YOUR INSTRUCTIONS = Reproduce the records starting at the line that contains "You are a computer-use agent. Image" and ending at the line that contains "Action: [x=120, y=395]", including both of those lines. Leave the pictures out.

PROVIDED MATERIAL =
━━━━━━
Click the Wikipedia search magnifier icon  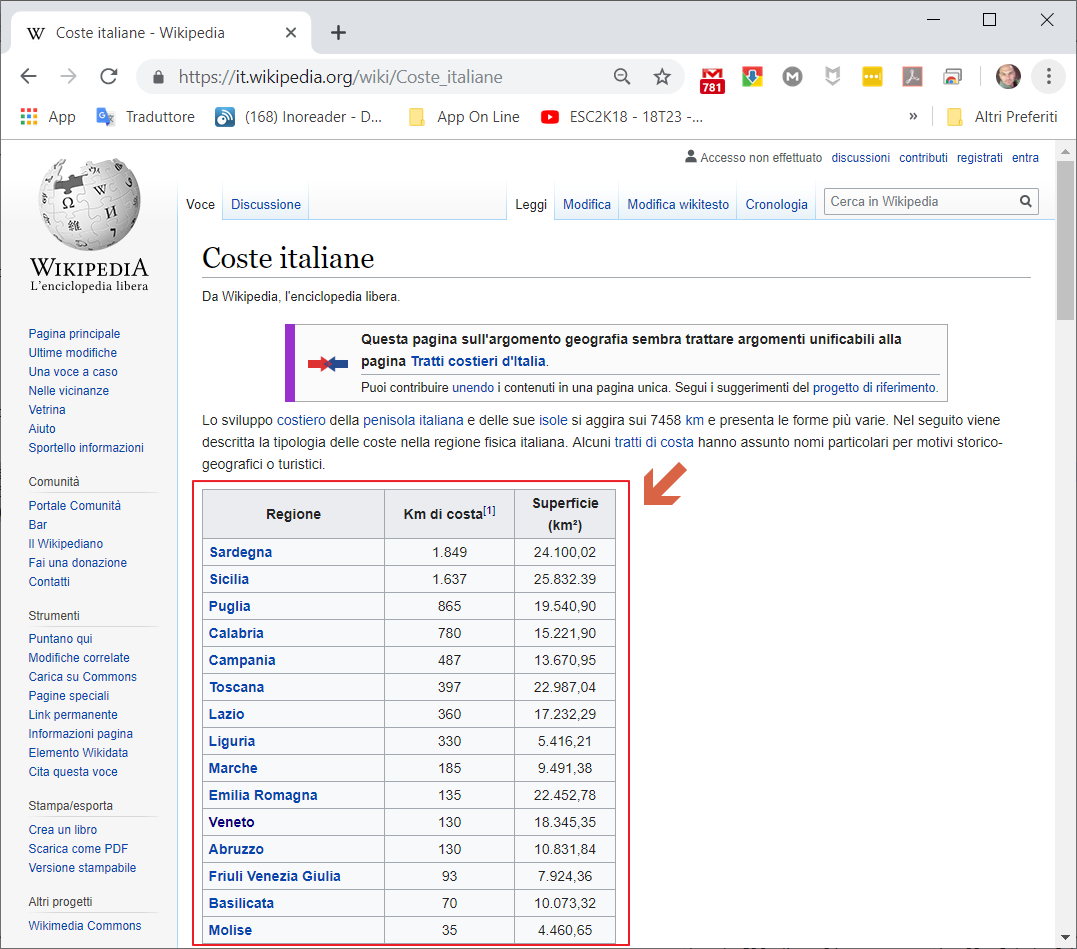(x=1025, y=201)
━━━━━━
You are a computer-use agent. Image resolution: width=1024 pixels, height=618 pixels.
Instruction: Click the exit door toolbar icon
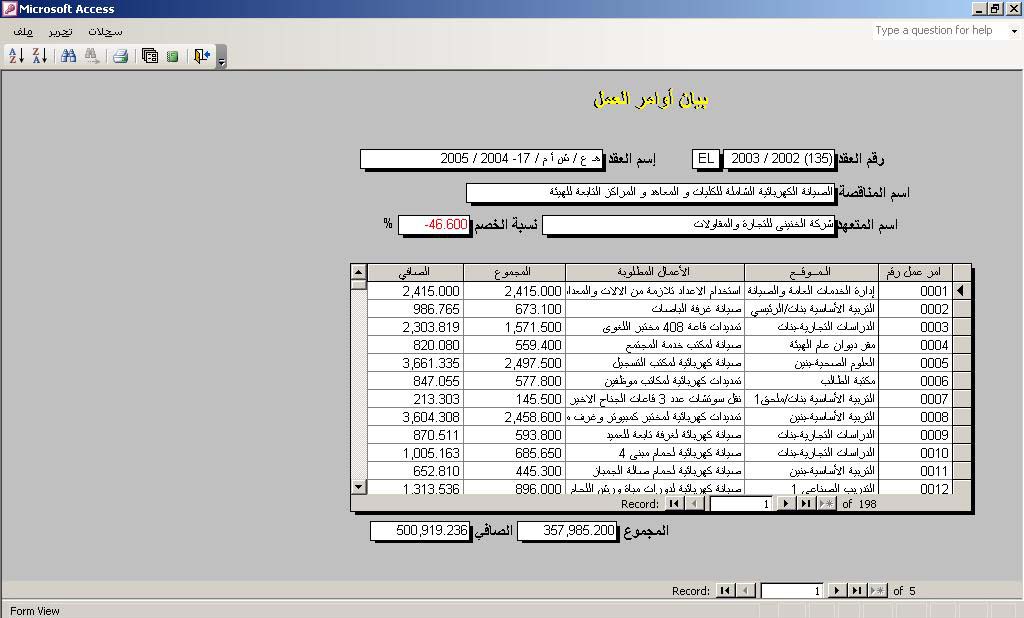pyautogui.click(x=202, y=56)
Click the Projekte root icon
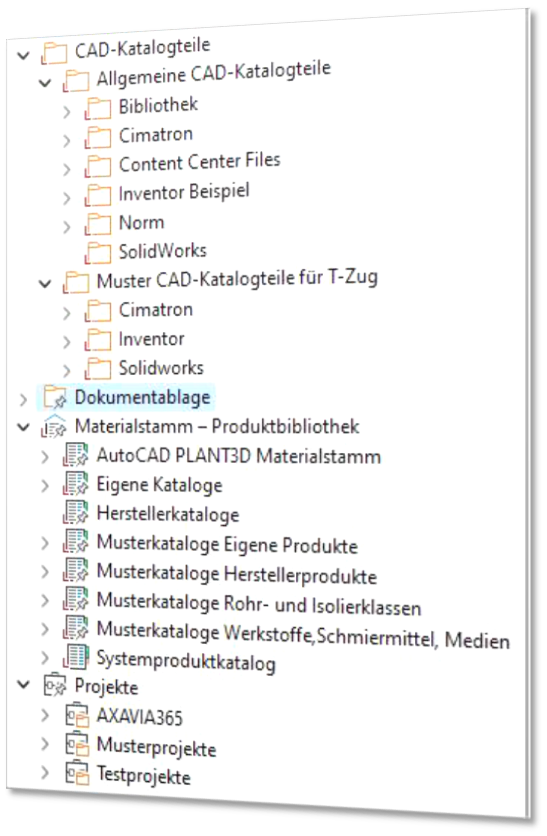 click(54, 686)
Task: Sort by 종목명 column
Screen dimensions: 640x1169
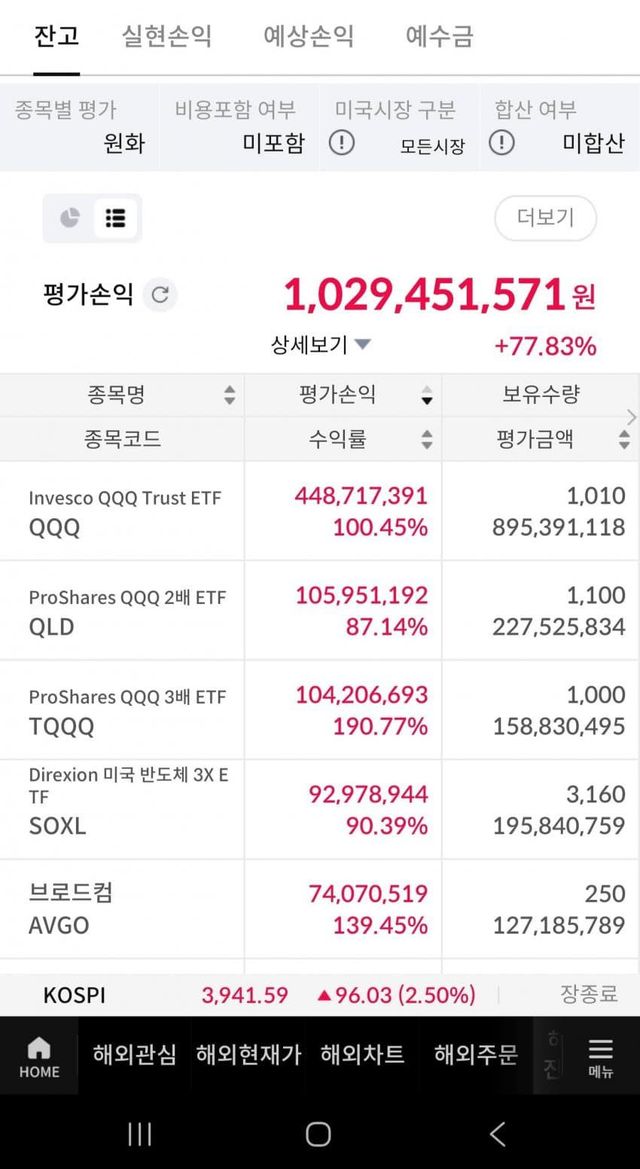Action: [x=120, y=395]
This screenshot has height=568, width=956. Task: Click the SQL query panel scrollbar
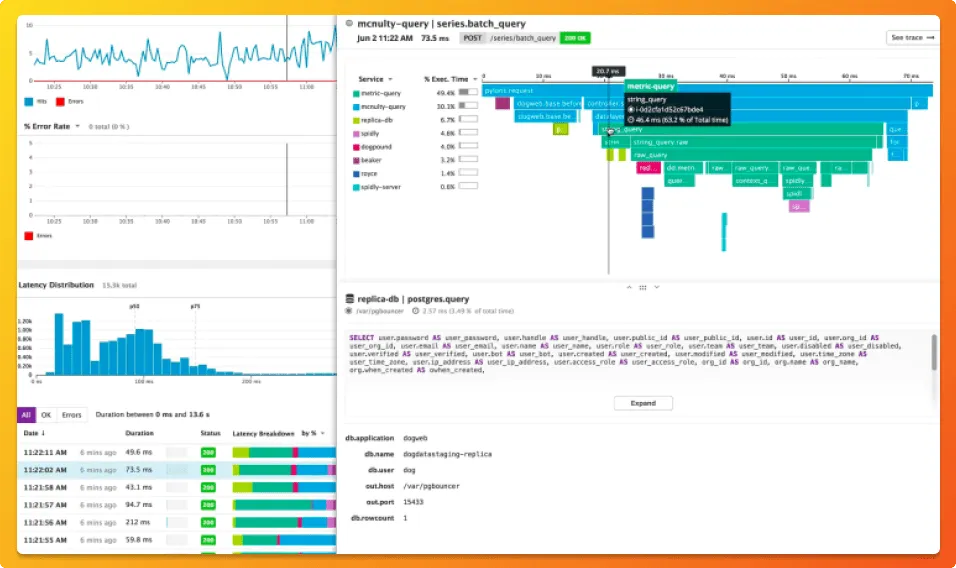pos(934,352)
━━━━━━
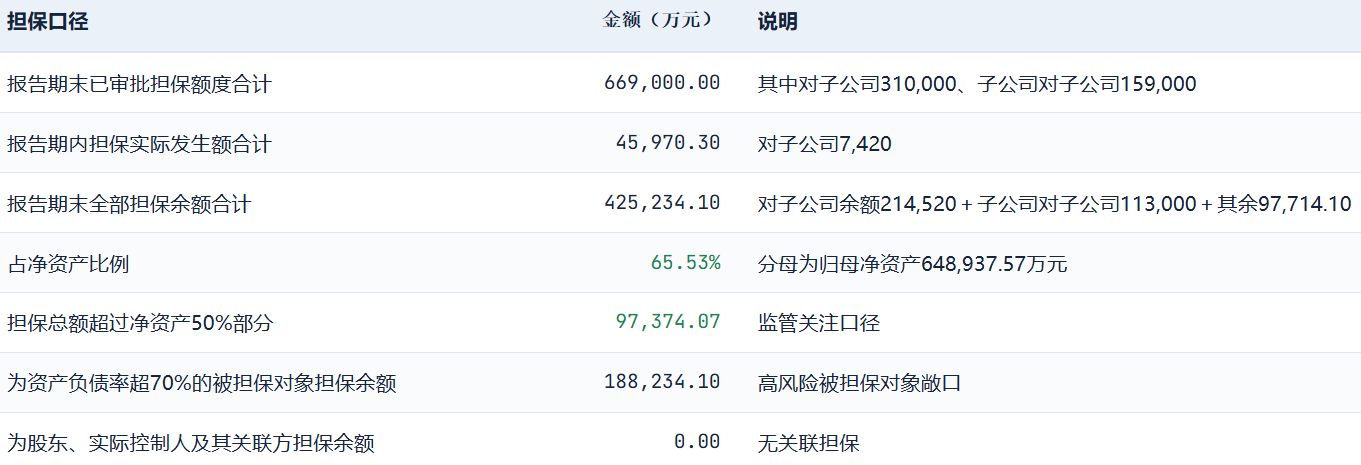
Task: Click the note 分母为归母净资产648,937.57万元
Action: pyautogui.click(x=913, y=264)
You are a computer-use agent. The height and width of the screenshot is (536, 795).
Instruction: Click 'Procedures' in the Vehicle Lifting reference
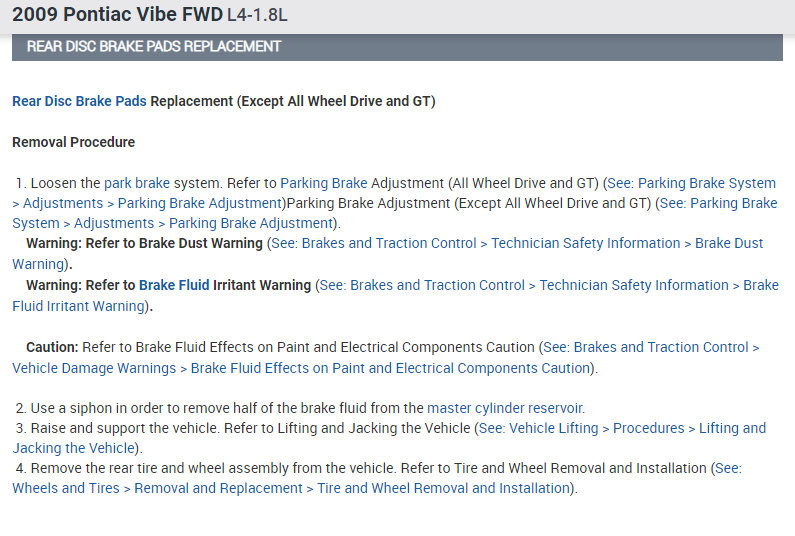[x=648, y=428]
━━━━━━
OUTPUT =
You are a computer-use agent. Image resolution: width=1024 pixels, height=618 pixels.
Instruction: Click the exit door toolbar icon
pyautogui.click(x=202, y=56)
Click the Projekte root icon
 click(54, 686)
Task: Sort by 종목명 column
Screen dimensions: 640x1169
Action: [x=120, y=395]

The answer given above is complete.